Tempeh bacon's had to wait a while to find its place in our kitchen. I've been wary of tempeh a long time - like tofu, it needs to be prepared with care and flair and I've eaten dull, dry renditions more often than not. And over the years I've seen many vegetarian marinades, including ones for tempeh bacon, calling for a mysterious ingredient called liquid smoke. I finally spotted it, almost by accident, in a deli at the Queen Victoria Markets last year and snapped it up. (It's proved a great addition to the already-awesome barbeque sauce.) The making of this recipe probably marks my graduation from a renewed tempeh interest (oh yeah, I made sushi again, this time with the actual tempeh) to a prolonged tempeh phase.
I think the most widely used tempeh bacon recipe comes from Vegan with a Vengeance, but since I don't have a copy I used a hybrid recipe from Jess of Get Sconed! and tinkered with it further. A finger lick of the marinade told me that this was potent and promising stuff, and the tempeh is sliced thinly to soak up as much of it as possible. As my not-bacon bits sizzled away, I set about making myself a
B.L.T. T.L.T. on a half-baguette.
The verdict? Dang, that is good tempeh. Smoky, salty, and with a bit of bite, it doesn't particularly taste like bacon but it suits the greasy-bacon-rashers kinda role (and roll). Just to be sure, I had a fried-egg-and-not-bacon roll for
Yes. Yes, this will do quite nicely. And a tip for doubling your niceness? Mix together a little of the leftover marinade with some mayonnaise to spread on the roll. Saucilicious.
Tempeh, not bacon
(based on Jess' recipe at Get Sconed!)
4 tablespoons soy sauce
~1 teaspoon garlic powder
1 tablespoon golden syrup
1/4 teaspoon liquid smoke
2 teaspoons tomato paste
vegetable oil, for frying
Slice the tempeh into the thinnest sheets you can.

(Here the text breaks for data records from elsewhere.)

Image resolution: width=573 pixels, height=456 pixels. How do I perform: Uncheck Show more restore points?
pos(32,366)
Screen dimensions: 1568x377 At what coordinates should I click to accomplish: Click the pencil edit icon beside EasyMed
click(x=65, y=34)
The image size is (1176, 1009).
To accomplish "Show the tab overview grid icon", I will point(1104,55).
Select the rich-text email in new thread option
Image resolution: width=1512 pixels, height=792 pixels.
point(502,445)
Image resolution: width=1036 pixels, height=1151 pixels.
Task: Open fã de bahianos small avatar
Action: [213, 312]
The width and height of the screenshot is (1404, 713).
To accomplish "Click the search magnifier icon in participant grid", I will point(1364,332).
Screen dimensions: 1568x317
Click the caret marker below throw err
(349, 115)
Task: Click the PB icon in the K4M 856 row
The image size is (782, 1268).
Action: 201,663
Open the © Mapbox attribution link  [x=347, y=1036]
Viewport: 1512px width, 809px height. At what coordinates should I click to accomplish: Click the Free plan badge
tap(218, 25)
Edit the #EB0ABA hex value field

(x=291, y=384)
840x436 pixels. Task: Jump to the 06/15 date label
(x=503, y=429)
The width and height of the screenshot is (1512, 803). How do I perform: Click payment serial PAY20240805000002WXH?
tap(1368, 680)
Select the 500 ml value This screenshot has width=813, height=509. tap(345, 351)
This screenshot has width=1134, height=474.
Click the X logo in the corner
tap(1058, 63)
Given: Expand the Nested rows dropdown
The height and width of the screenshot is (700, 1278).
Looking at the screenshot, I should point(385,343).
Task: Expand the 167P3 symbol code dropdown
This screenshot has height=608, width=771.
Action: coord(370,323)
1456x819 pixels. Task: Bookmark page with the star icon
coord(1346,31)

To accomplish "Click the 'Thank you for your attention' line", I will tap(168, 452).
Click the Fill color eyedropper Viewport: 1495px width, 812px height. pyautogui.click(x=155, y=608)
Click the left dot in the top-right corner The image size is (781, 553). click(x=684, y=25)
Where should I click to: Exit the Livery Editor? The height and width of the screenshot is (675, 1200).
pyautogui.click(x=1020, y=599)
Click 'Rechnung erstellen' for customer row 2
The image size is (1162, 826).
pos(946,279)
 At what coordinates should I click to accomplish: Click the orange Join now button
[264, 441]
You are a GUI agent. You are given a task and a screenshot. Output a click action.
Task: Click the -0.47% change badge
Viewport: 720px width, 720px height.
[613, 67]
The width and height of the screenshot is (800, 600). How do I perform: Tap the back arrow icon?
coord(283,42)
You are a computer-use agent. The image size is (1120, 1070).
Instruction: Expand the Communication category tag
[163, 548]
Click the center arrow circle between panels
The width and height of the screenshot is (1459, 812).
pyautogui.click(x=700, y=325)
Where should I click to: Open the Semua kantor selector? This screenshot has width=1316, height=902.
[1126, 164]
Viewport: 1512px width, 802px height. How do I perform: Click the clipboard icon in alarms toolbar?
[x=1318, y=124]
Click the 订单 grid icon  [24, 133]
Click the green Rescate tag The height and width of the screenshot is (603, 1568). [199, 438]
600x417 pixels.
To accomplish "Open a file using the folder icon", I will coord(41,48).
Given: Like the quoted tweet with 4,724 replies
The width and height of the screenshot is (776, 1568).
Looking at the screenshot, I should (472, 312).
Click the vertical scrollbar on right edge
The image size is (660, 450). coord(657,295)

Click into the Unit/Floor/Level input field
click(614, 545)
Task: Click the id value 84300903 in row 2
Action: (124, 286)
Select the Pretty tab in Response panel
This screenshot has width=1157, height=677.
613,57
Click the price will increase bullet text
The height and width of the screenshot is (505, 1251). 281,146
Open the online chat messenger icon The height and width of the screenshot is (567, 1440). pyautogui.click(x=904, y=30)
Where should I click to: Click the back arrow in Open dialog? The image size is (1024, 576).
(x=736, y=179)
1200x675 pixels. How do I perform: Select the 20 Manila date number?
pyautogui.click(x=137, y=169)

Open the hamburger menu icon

Whisk the rest of the ingredients (except the oil) together in a bowl.
Spread some of the marinade on the base of a shallow tray, lay out the tempeh, and spread over more marinade. Let the tempeh soak up the yum for at least a couple of hours; pop it in the fridge and it'll last for days.
When the tempeh's ready, pour a little oil in a fry pan a heat it to medium/high. Fry the tempeh strips until they darken and crisp up a little.